Cubane-Like Bismuth-Iron Cluster: Synthesis, X-ray Crystal Structure and Theoretical Characterization of the [Bi4Fe8(CO)28]4– Anion

Abstract

The reaction of cyclo‐Bi~4~[Si(SiMe~3~)~3~]~4~ (1) with Na~2~[Fe(CO)~4~] in the presence of __n__Bu~4~NCl leads to the formation of the cage compound [__n__Bu~4~N]~4~[Bi~4~Fe~8~(CO)~28~] (2). According to X‐ray single‐crystal structure analysis, the faces of the tetrahedral Bi~4~ core are capped by Fe(CO)~3~ moieties in a μ~3~ fashion to give a cubanoid Bi~4~Fe~4~ framework. The four Fe(CO)~4~ fragments are μ~1~‐coordinated to bismuth, each. With 12 skeletal electron pairs the [Bi~4~Fe~8~(CO)~28~]^4–^ anion (2a) is a Bi~4~Fe~4~ cubane. The negative charge is localized within cluster 2a according to the NBO analysis of its derivatives. The strength of metal–ligand interactions Bi–μ~3~‐Fe(CO)~3~ is responsible for the size of the cluster's cubic core.

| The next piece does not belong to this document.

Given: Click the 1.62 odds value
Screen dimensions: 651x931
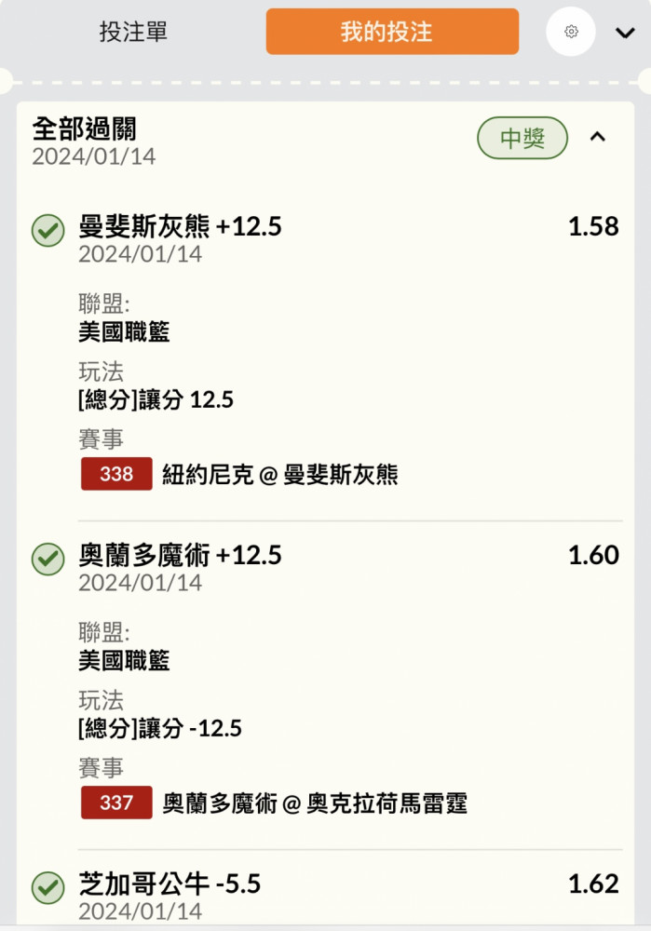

NICS computations at the cage centers of considered molecules show that 2a has paratropic character, whereas removal of four μ~1~‐Fe(CO)~4~ fragments from latter causes spherical aromaticity of the modified clusters [Bi~4~Fe~4~(CO)~12~]^4–^ (2aa) and [Bi~4~Fe~4~(CO)~12~]^2+^ (2ab), mediated by a Bi~4~ cluster π orbital.